Mais dans la foulée, pour donner une consistance au thème de cette semaine – "Présents pour nous… merci pour tout!" –, "les élèves et leurs parents sont invités à exprimer leur reconnaissance envers ceux et celles qui mettent leur savoir-faire au service de la jeunesse". C'est ici que l'affaire se corse! Craignant que les ingrats manquent d'imagination pour témoigner comme il se doit leur ferveur à l'égard de leurs maitres, quelques suggestions d'activités sont livrées clé sur porte. Jugez plutôt l'échantillon que je vous ai sélectionné:
"offrir un cadeau (plante, coffret de tisanes, cadre, etc.) aux enseignants pour leur salle de repos". Et pourquoi pas une mallette en macramé?
"distribuer la lettre du ministre". Ah bon? Je croyais qu'on parlait cadeau…
"préparer un déjeuner pour les enseignantes et les enseignants pendant que les parents sont dans les classes". Ce sera peut-être la semaine des enseignants, mais on doute que ce soit celle des parents!
"écrire une carte ou un mot à un prof en lui disant pourquoi on l’aime ou l’apprécie autant". Là, je crains le pire…
"rédiger un acrostiche avec le prénom de notre enseignant favori en mentionnant ses plus belles qualités". On s'interroge: est-il préférable de se prénommer Luc ou Marie-Dominique?
"chanter une chanson pour la Semaine des enseignants ou préparer un télégramme chanté par un clown". On a déjà fait "Adieu, monsieur le professeur"; et si on faisait une StarAc' pour les profs?
"organiser une chasse au trésor ou toute autre activité favorisant la participation des enseignants". Qu'est-ce qu'on gagne?
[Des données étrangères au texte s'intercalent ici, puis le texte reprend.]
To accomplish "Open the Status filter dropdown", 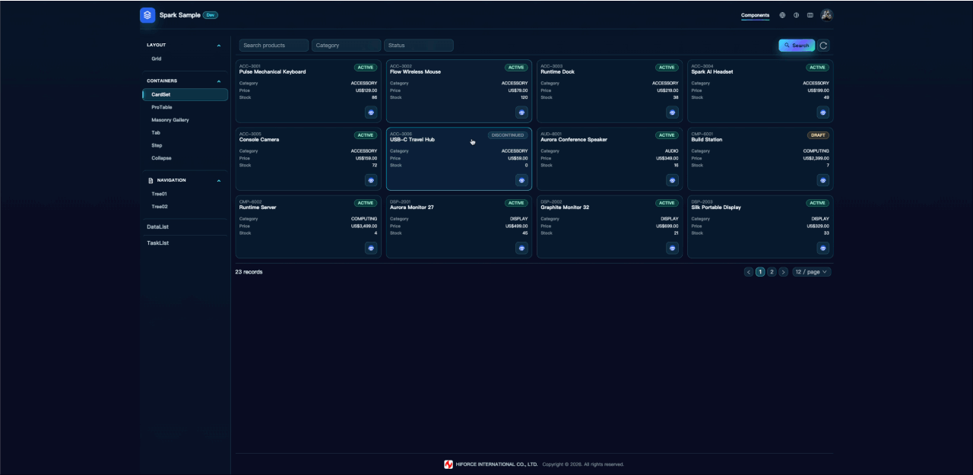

Un programme des cours sur papier vélin, relié cuir?
"faire un hommage à ceux qui ont le feu sacré". Oh, vous qui, tout feu tout flamme, êtes allés au feu et avez fait feu de tout bois pour garder la flamme de notre motivation et éviter qu'elle ne soit un feu de paille et ne fasse long feu… Euh, je crois que je m'égare!
"obtenir un bonus, une prime, des jours de congé ou de maladie, des congés de surveillance". Question: on peut choisir la maladie?
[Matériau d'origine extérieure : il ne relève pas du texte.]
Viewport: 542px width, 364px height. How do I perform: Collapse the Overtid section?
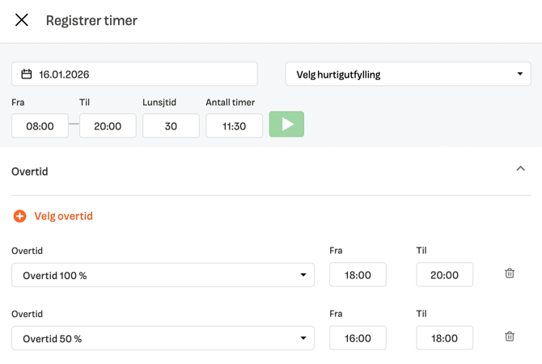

"engager un motivateur-humaniste pour ces occasions spéciales". Et tant qu'à faire, pourquoi pas un archiscénographe[1]?
Je vous entends d'ici, ami lecteur, me reprocher mon ironie devant une initiative qui se soucie de rendre hommage à une profession éprouvante qui, depuis quelques années, a perdu de son crédit. Tel n'est point mon propos. Ce qui me chipote, c'est le susmentionné mélange des genres et en l'occurrence, on peut citer la cécité de la cité. En effet, je parlerais plus volontiers de respect – plutôt que de reconnaissance –, et celui qui est dû à un enseignant est d'abord affaire de citoyenneté et non d'affection. Qu'en plus, on trouve quelques profs – et si possible, un maximum – sympathiques, je ne suis évidemment pas contre. Mais à force de remplacer ce qui est de l'ordre de la Loi par de bons sentiments, on en viendrait à se croire obligé d'aimer le maitre plutôt que le savoir, à valoriser la séduction au détriment de l'argumentation et à certifier la sympathie en lieu et place de la réussite.
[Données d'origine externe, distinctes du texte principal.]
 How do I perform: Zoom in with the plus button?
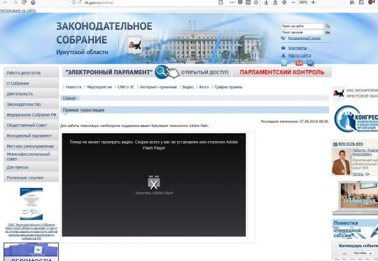[313, 2]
Bon, je vous laisse, ma broderie de mouchoirs m'attend. Ils pourront toujours recueillir mes larmes citoyennes! À moins que je ne les offre à mon prof de karaté…

Eugénie DELCOMINETTE

EXPOSANT neuf n°24, avril 2005





[1] Allusion au spécialiste engagé par Marie ARENA, Ministre-présidente de la Communauté française pour rénover son cabinet.